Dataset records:
··········

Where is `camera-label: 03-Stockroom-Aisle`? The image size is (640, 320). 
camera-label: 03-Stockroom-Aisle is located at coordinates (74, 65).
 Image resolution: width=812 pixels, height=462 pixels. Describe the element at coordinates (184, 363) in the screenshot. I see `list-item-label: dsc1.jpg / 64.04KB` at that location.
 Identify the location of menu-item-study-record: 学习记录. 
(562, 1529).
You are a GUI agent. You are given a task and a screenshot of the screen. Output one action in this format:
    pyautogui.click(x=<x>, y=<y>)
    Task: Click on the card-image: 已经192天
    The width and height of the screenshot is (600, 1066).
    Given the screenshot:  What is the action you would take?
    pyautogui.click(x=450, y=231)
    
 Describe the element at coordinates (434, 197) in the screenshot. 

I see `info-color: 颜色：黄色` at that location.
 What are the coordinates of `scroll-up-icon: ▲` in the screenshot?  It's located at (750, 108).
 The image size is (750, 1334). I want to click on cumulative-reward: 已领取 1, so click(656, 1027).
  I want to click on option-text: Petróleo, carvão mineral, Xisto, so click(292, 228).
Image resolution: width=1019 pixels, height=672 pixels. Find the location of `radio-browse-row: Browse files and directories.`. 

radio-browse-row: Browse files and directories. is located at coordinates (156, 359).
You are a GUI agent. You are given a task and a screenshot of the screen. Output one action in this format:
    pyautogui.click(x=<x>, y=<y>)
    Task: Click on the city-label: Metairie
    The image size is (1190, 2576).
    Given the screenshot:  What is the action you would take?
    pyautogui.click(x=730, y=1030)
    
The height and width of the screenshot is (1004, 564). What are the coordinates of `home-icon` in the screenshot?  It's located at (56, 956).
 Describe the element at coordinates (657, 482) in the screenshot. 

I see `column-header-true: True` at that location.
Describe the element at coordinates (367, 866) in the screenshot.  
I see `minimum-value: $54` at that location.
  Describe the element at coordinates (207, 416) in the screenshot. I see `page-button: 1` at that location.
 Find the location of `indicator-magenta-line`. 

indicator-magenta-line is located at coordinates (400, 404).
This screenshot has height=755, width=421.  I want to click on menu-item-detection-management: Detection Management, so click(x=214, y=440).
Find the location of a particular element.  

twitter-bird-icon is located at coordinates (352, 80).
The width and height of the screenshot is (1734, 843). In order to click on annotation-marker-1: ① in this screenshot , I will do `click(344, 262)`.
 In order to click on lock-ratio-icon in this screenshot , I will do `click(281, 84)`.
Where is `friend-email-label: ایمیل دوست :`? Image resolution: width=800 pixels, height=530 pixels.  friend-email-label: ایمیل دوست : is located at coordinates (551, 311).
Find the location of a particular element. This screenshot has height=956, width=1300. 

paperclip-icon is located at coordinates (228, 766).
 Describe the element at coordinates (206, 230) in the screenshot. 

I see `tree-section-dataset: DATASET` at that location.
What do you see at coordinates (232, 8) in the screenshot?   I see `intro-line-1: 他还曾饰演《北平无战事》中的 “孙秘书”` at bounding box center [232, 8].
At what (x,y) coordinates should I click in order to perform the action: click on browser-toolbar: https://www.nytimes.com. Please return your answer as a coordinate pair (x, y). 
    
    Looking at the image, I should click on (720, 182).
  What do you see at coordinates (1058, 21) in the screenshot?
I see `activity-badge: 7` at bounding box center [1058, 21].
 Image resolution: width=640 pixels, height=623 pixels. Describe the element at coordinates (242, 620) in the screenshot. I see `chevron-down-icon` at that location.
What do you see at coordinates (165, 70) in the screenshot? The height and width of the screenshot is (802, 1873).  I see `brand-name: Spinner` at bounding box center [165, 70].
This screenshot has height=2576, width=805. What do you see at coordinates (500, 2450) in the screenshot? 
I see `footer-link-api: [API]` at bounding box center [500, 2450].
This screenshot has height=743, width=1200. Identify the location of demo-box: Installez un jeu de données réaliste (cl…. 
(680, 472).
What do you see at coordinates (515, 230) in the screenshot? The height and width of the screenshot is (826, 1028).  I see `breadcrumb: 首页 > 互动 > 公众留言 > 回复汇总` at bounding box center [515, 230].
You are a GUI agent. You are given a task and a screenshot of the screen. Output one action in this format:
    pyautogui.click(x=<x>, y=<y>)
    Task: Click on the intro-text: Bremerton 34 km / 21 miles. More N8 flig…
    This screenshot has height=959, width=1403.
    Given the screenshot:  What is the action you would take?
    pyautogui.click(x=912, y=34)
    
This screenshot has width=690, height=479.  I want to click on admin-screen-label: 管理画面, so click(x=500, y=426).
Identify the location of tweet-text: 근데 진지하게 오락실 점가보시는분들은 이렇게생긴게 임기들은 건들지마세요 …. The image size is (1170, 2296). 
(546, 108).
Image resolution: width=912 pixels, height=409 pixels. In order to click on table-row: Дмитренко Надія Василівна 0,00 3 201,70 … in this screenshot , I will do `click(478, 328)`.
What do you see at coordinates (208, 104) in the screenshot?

··········

### TASK INSTRUCTIONS
Reproduce the listing above verbatim, line for line, from the first line to the last.

### EXERCISE OUTPUT
Where is `camera-label: 03-Stockroom-Aisle`? The image size is (640, 320). 
camera-label: 03-Stockroom-Aisle is located at coordinates (74, 65).
 Image resolution: width=812 pixels, height=462 pixels. Describe the element at coordinates (184, 363) in the screenshot. I see `list-item-label: dsc1.jpg / 64.04KB` at that location.
 Identify the location of menu-item-study-record: 学习记录. 
(562, 1529).
You are a GUI agent. You are given a task and a screenshot of the screen. Output one action in this format:
    pyautogui.click(x=<x>, y=<y>)
    Task: Click on the card-image: 已经192天
    The width and height of the screenshot is (600, 1066).
    Given the screenshot:  What is the action you would take?
    pyautogui.click(x=450, y=231)
    
 Describe the element at coordinates (434, 197) in the screenshot. 

I see `info-color: 颜色：黄色` at that location.
 What are the coordinates of `scroll-up-icon: ▲` in the screenshot?  It's located at (750, 108).
 The image size is (750, 1334). I want to click on cumulative-reward: 已领取 1, so click(656, 1027).
  I want to click on option-text: Petróleo, carvão mineral, Xisto, so click(292, 228).
Image resolution: width=1019 pixels, height=672 pixels. Find the location of `radio-browse-row: Browse files and directories.`. 

radio-browse-row: Browse files and directories. is located at coordinates (156, 359).
You are a GUI agent. You are given a task and a screenshot of the screen. Output one action in this format:
    pyautogui.click(x=<x>, y=<y>)
    Task: Click on the city-label: Metairie
    The image size is (1190, 2576).
    Given the screenshot:  What is the action you would take?
    pyautogui.click(x=730, y=1030)
    
The height and width of the screenshot is (1004, 564). What are the coordinates of `home-icon` in the screenshot?  It's located at (56, 956).
 Describe the element at coordinates (657, 482) in the screenshot. 

I see `column-header-true: True` at that location.
Describe the element at coordinates (367, 866) in the screenshot.  
I see `minimum-value: $54` at that location.
  Describe the element at coordinates (207, 416) in the screenshot. I see `page-button: 1` at that location.
 Find the location of `indicator-magenta-line`. 

indicator-magenta-line is located at coordinates (400, 404).
This screenshot has height=755, width=421.  I want to click on menu-item-detection-management: Detection Management, so click(x=214, y=440).
Find the location of a particular element.  

twitter-bird-icon is located at coordinates (352, 80).
The width and height of the screenshot is (1734, 843). In order to click on annotation-marker-1: ① in this screenshot , I will do `click(344, 262)`.
 In order to click on lock-ratio-icon in this screenshot , I will do `click(281, 84)`.
Where is `friend-email-label: ایمیل دوست :`? Image resolution: width=800 pixels, height=530 pixels.  friend-email-label: ایمیل دوست : is located at coordinates (551, 311).
Find the location of a particular element. This screenshot has height=956, width=1300. 

paperclip-icon is located at coordinates (228, 766).
 Describe the element at coordinates (206, 230) in the screenshot. 

I see `tree-section-dataset: DATASET` at that location.
What do you see at coordinates (232, 8) in the screenshot?   I see `intro-line-1: 他还曾饰演《北平无战事》中的 “孙秘书”` at bounding box center [232, 8].
At what (x,y) coordinates should I click in order to perform the action: click on browser-toolbar: https://www.nytimes.com. Please return your answer as a coordinate pair (x, y). 
    
    Looking at the image, I should click on (720, 182).
  What do you see at coordinates (1058, 21) in the screenshot?
I see `activity-badge: 7` at bounding box center [1058, 21].
 Image resolution: width=640 pixels, height=623 pixels. Describe the element at coordinates (242, 620) in the screenshot. I see `chevron-down-icon` at that location.
What do you see at coordinates (165, 70) in the screenshot? The height and width of the screenshot is (802, 1873).  I see `brand-name: Spinner` at bounding box center [165, 70].
This screenshot has height=2576, width=805. What do you see at coordinates (500, 2450) in the screenshot? 
I see `footer-link-api: [API]` at bounding box center [500, 2450].
This screenshot has height=743, width=1200. Identify the location of demo-box: Installez un jeu de données réaliste (cl…. 
(680, 472).
What do you see at coordinates (515, 230) in the screenshot? The height and width of the screenshot is (826, 1028).  I see `breadcrumb: 首页 > 互动 > 公众留言 > 回复汇总` at bounding box center [515, 230].
You are a GUI agent. You are given a task and a screenshot of the screen. Output one action in this format:
    pyautogui.click(x=<x>, y=<y>)
    Task: Click on the intro-text: Bremerton 34 km / 21 miles. More N8 flig…
    This screenshot has height=959, width=1403.
    Given the screenshot:  What is the action you would take?
    pyautogui.click(x=912, y=34)
    
This screenshot has width=690, height=479.  I want to click on admin-screen-label: 管理画面, so click(x=500, y=426).
Identify the location of tweet-text: 근데 진지하게 오락실 점가보시는분들은 이렇게생긴게 임기들은 건들지마세요 …. The image size is (1170, 2296). 
(546, 108).
Image resolution: width=912 pixels, height=409 pixels. In order to click on table-row: Дмитренко Надія Василівна 0,00 3 201,70 … in this screenshot , I will do `click(478, 328)`.
What do you see at coordinates (208, 104) in the screenshot?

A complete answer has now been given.